*TASK OBJECTIVE*
Identify the line in which "Task: Toggle the DEMO mode switch" appears, then reproduce that line and all remaining lines of the records word for word.

START RECORDS TO USE

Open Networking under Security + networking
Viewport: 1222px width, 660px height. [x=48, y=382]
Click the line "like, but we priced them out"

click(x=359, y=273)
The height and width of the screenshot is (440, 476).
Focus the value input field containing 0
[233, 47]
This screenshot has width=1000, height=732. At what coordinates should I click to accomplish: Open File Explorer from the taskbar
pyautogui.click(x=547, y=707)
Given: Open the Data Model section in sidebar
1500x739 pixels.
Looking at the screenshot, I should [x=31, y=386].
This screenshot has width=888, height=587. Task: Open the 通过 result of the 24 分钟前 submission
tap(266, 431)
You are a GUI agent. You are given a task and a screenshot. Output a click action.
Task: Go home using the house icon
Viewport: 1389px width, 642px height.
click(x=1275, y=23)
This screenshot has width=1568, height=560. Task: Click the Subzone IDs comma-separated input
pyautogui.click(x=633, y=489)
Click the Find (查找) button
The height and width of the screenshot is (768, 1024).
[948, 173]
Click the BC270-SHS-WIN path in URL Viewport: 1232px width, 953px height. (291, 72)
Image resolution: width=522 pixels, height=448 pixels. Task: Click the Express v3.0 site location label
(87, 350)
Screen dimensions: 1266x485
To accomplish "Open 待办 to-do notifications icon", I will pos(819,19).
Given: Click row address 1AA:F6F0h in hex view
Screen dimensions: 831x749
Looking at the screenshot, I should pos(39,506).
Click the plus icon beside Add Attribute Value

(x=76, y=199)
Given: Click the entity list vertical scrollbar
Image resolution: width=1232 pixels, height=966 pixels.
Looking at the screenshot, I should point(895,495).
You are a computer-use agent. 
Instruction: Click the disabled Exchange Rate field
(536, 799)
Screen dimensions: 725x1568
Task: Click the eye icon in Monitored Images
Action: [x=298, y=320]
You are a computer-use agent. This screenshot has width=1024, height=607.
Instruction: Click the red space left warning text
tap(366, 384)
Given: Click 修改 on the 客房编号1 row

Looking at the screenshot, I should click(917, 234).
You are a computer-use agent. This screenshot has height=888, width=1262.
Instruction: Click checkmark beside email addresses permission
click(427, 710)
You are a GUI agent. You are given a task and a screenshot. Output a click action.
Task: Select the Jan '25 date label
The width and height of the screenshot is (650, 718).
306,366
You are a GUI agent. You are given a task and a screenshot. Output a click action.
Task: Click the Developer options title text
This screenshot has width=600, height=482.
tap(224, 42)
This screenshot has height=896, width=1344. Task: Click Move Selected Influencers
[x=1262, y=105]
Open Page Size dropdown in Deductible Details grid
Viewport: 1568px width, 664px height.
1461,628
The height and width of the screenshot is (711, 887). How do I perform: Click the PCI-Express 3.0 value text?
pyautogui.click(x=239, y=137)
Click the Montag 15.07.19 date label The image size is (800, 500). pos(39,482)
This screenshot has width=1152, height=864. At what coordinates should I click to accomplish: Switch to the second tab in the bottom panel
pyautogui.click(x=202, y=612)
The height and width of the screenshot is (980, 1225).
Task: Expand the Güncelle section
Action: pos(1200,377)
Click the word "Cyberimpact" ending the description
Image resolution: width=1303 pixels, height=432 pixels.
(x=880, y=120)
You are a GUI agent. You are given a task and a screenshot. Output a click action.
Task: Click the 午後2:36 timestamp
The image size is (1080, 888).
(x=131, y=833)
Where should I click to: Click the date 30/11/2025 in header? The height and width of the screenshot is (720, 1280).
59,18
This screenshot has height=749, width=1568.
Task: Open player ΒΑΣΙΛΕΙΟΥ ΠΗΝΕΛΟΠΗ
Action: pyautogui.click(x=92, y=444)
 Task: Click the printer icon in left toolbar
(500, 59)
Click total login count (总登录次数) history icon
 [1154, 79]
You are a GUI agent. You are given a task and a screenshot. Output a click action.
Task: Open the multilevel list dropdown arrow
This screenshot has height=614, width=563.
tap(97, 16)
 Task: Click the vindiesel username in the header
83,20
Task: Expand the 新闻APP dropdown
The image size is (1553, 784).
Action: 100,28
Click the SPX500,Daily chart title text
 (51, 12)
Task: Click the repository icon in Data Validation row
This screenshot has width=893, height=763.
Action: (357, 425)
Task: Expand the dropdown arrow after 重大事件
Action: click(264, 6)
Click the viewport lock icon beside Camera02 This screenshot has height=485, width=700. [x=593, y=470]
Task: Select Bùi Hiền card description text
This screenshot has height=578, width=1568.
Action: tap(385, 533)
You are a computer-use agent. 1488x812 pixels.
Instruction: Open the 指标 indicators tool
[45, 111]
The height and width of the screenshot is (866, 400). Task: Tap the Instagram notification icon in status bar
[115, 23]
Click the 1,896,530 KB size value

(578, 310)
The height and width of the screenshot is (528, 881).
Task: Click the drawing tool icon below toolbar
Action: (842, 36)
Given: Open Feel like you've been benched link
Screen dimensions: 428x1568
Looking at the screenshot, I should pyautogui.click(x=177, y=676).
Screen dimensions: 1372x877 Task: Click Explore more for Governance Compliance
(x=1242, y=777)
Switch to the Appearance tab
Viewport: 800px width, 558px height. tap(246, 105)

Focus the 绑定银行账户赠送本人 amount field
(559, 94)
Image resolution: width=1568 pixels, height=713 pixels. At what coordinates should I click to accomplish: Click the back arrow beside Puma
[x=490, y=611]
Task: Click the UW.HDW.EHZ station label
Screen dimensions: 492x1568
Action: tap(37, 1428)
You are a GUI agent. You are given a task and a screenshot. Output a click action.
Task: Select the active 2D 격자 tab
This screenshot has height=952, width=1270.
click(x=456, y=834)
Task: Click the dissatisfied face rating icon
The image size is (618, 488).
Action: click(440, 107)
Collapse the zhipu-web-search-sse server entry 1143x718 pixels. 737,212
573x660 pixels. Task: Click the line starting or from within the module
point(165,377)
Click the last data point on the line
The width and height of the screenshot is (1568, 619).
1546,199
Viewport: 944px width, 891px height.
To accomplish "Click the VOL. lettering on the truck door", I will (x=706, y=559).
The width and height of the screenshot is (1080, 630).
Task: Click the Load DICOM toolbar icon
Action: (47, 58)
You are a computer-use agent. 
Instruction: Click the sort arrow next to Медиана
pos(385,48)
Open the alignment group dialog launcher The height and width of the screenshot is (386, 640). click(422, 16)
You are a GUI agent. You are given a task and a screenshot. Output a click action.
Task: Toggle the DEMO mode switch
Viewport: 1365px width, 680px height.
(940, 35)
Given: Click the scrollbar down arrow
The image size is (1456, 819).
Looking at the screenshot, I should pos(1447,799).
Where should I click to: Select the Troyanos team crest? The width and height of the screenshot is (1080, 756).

END RECORDS TO USE

*RESULT FOR THIS EXERCISE*
Task: Toggle the DEMO mode switch
Viewport: 1365px width, 680px height.
(940, 35)
Given: Click the scrollbar down arrow
The image size is (1456, 819).
Looking at the screenshot, I should pos(1447,799).
Where should I click to: Select the Troyanos team crest? The width and height of the screenshot is (1080, 756).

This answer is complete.